⟨
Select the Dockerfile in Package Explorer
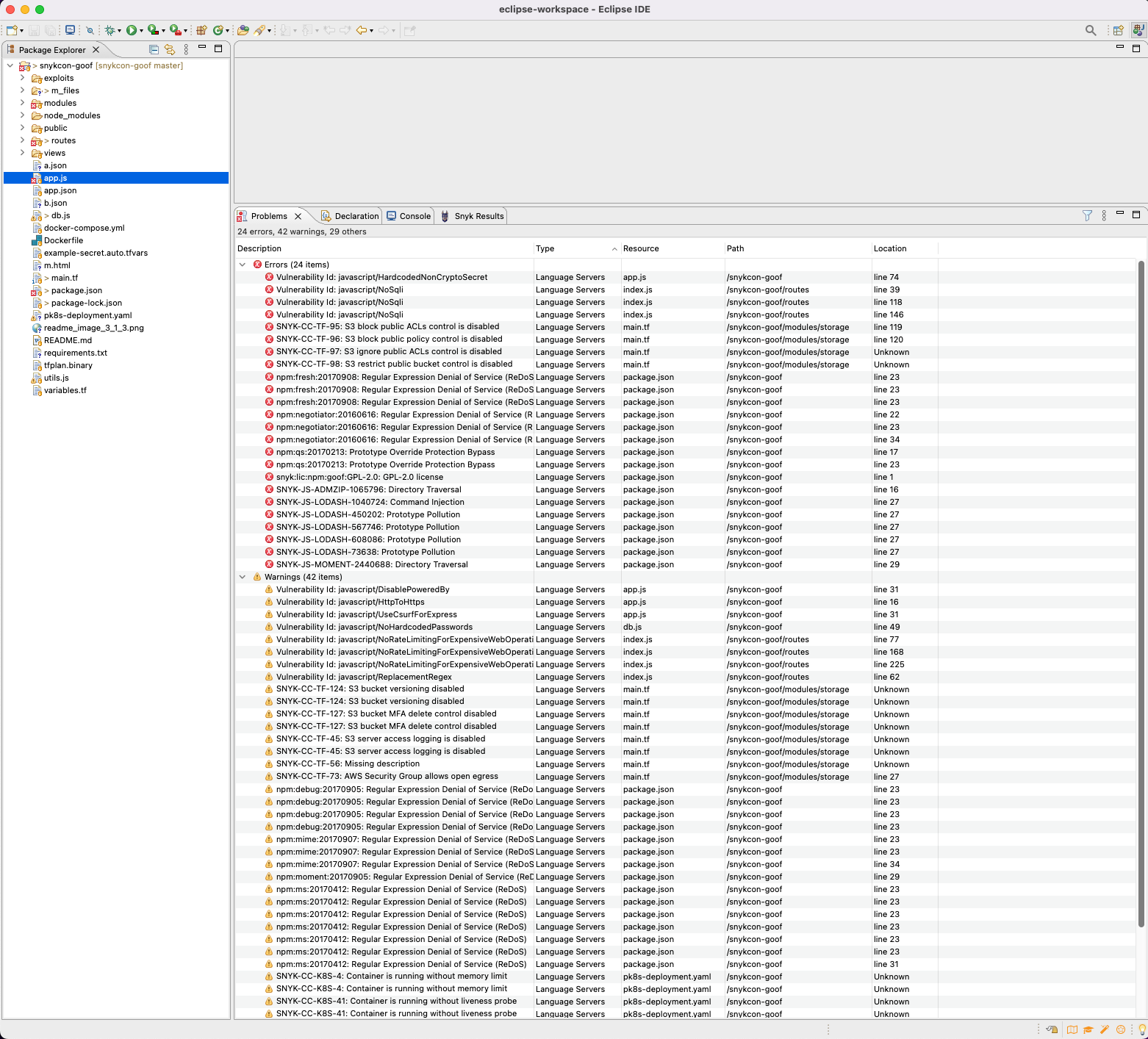click(x=63, y=240)
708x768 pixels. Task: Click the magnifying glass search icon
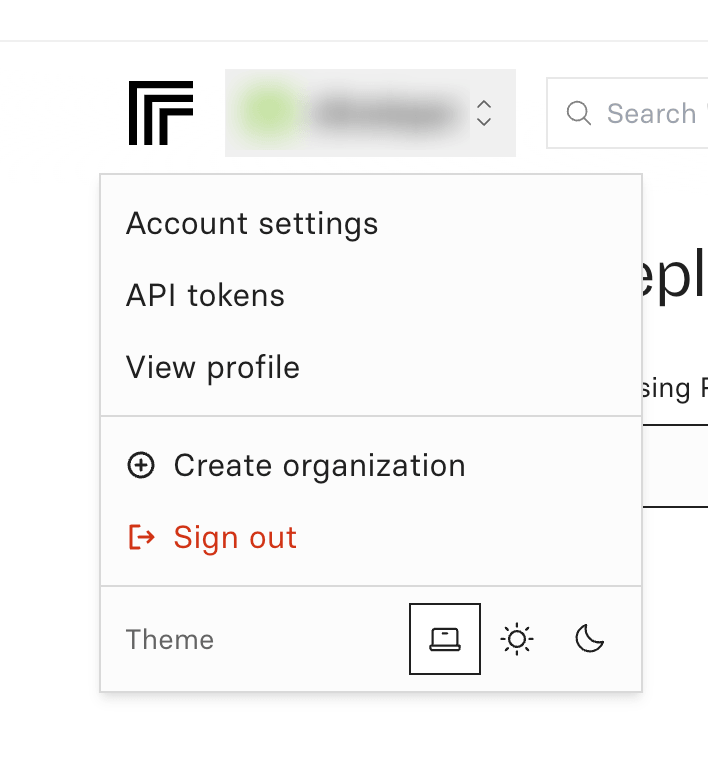[578, 113]
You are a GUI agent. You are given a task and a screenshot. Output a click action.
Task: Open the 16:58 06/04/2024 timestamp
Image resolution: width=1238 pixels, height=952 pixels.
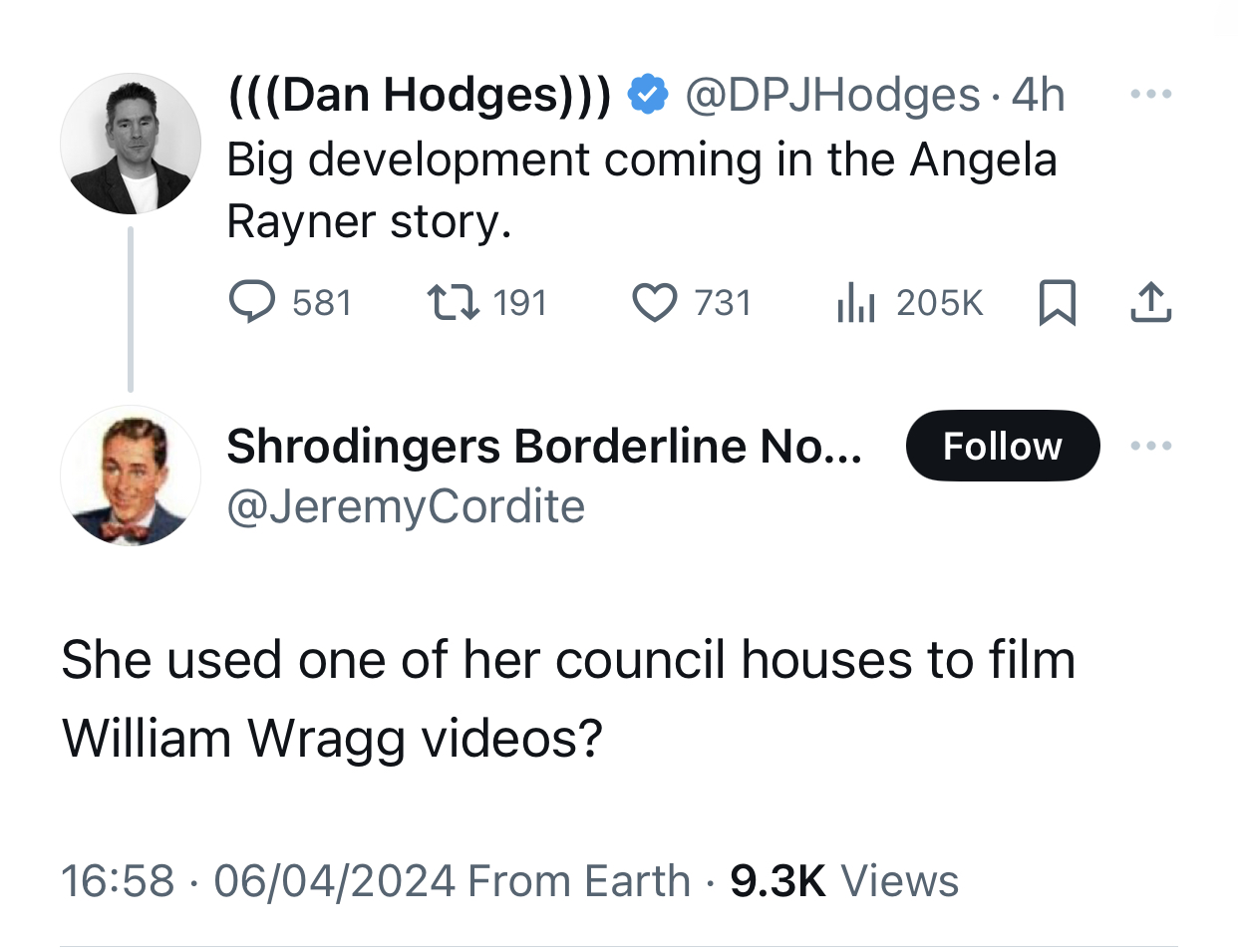258,881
⟩
Your task is to repeat the entries above exactly, omitting the pictures.

Select the Dockerfile in Package Explorer
click(x=63, y=240)
708x768 pixels. Task: Click the magnifying glass search icon
[578, 113]
You are a GUI agent. You are given a task and a screenshot. Output a click action.
Task: Open the 16:58 06/04/2024 timestamp
Image resolution: width=1238 pixels, height=952 pixels.
258,881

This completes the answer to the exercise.